CD: How do you like writing short stories versus novels?

NH: At this point I prefer short stories. You can keep them in your head better. A novel feels like wrestling a mattress -- your arms are always too short. With a short story, you can take two or three themes and work them through and have a refrain and echo and a nice, satisfying ending. With a novel you're always going to forget something and have to remind yourself to pick that thread up again. Or I do. Novels do pay better -- and it's nice to have that book on the shelf with your name on it. Your mother really likes that. But I think I'm finding short stories, when I can write them, more satisfying.

CD: You recently had an anthology come out, Whispers From the Cotton Tree Root: Caribbean Fabulist Fiction. How did that project get started?

NH: I was at ICFA, the International Conference on the Fantastic in the Arts, a couple of years ago. I gave a reading. Afterwards two men approached me and told me that they were editors of a new publishing house and asked if I'd ever considered doing an anthology of Caribbean fabulist fiction. And I said, I wanted to edit but let's talk about it once I get back. And we did, and that's how it started. I had them talk to my agent and we figured out we could do it.

Then I had to go about inviting people, which was an interesting process in itself. As I said, I grew up in the Caribbean literary community so a lot of the people who I invited were people I knew as my father's peers. So I would send out this very formal submission letter -- sometimes I didn't know them, I just knew their names -- saying, "Dear Mr. or Mrs. So-and-so. Here's who I am. I'm working on this anthology. Here is the call for submissions. I'd be honoured if you had a story for me to consider." And I'd get back an email that said, "Child, I used to change your diapers. How is your mother? Sure I'm sending you a story." And then I'd think, "Damn. Suppose I don't like it, after all that?"

It's been really intriguing being in the editor's shoes. Because usually you're the writer and you're the one complaining about the editor. Now I get to see that those cryptic letters about "Does not suit our needs at this time" are often nothing but the truth.

CD: Did you enjoy the editing, and would you like to do it again?

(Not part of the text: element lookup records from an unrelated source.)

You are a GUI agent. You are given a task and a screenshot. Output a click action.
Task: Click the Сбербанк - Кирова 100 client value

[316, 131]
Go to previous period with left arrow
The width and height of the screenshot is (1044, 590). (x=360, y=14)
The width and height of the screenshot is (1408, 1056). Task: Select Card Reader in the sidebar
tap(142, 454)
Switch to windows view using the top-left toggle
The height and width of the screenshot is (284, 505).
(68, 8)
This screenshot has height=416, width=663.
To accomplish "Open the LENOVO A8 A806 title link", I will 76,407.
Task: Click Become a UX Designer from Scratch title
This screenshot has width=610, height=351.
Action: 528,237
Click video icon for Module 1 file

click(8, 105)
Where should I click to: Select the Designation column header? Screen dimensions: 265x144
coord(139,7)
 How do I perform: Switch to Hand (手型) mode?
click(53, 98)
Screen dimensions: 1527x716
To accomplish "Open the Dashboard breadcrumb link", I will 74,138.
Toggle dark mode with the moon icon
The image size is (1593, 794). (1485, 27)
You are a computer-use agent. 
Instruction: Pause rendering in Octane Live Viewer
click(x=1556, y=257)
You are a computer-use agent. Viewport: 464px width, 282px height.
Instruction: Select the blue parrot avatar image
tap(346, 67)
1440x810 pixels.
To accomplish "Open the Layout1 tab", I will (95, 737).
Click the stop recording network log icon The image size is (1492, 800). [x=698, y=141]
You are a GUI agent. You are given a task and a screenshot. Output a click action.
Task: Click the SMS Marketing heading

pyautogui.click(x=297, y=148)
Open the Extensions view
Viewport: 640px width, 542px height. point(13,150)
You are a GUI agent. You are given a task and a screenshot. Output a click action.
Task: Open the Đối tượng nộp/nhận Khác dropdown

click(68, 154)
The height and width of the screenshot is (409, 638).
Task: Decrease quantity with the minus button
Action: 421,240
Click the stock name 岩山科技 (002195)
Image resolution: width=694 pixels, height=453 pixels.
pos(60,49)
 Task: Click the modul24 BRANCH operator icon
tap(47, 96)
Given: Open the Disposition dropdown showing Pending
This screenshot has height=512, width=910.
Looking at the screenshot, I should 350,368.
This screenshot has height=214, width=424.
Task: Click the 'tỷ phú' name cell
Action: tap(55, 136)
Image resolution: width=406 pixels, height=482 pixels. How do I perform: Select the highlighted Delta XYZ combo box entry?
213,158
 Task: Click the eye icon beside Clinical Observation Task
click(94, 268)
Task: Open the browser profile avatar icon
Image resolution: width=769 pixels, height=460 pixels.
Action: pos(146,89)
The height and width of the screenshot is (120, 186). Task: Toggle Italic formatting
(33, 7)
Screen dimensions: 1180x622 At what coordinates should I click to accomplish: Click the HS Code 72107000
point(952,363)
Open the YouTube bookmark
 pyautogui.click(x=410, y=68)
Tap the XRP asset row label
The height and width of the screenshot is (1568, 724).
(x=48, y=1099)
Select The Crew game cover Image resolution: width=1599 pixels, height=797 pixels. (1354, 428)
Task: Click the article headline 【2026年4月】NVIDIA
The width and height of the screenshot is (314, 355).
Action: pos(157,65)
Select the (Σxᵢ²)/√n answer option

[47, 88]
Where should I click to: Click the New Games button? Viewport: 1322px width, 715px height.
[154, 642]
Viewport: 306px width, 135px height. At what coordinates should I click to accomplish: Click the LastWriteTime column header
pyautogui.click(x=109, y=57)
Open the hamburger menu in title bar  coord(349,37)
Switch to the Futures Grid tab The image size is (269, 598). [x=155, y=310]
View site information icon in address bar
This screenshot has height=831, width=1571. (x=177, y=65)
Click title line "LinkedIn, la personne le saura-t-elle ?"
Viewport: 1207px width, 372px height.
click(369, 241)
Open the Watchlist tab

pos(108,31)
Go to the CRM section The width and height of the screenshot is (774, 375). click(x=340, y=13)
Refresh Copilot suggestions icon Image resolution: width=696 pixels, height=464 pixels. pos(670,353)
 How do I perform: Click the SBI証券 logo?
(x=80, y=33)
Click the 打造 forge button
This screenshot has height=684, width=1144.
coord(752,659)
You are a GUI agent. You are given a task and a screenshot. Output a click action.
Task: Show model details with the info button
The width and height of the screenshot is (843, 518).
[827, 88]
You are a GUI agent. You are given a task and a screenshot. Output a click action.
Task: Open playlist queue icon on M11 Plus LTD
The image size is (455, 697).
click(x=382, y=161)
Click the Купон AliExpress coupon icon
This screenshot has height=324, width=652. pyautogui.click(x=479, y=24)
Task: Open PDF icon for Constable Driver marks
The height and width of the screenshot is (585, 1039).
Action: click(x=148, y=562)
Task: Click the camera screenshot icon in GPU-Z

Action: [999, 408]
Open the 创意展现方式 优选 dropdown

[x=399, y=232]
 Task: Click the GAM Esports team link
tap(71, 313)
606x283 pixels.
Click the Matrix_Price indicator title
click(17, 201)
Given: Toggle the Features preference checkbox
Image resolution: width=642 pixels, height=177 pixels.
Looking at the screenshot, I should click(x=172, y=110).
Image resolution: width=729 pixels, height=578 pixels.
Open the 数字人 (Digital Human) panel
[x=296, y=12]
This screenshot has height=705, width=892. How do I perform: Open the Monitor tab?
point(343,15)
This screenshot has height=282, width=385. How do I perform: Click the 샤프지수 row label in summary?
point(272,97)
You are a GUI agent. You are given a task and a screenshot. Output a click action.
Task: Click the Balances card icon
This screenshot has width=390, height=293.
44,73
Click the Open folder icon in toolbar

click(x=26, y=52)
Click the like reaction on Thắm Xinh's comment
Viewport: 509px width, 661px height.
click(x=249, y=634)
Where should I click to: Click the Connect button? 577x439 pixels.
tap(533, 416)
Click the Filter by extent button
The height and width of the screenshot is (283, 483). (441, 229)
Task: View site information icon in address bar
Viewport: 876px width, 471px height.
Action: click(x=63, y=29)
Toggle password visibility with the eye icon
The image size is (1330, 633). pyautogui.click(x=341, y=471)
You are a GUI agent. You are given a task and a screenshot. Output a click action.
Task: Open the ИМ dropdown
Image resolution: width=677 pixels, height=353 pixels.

NH: I did enjoy it. I hated the administrative part. Keeping track of when was this story published, how much money do I owe this person -- that's a nightmare. But the editorial process was a lot of fun. What I did was got all the stories in, and began to get a sense of which I felt were strong. When you cluster them together they begin to develop a shape of their own, so then you're looking for more work that fits it. Often literally if I rejected a story it was because it didn't fit, or I had something else that did something similar that I thought was stronger. That's pretty difficult to communicate. With a couple of people, particularly younger writers, I'd say, "This isn't working for me. The story is promising. Do you think you could work on it?" Some people did, and some didn't.

Towards the end of the process -- I was just about wrapping up -- I got an email from someone who said he'd just graduated from Clarion, he was also from the West Indies, and he just wanted to say hi. And I said, "I'm working on this anthology. I only have one SF piece. Do you have anything?" And he said, "Yeah, I do, but I've got to finish it up. I'll send it to you tomorrow." Which he did. I liked it -- I thought it needed some changes, I asked him to do those, he did them, and I bought the story. Which was when he told me that he hadn't had a story. He'd pulled a Nalo on me -- he did exactly what I'd done to Warner. He didn't have a story -- he'd written it that same night I asked for it. Nothing like incentive. That's Tobias Buckell.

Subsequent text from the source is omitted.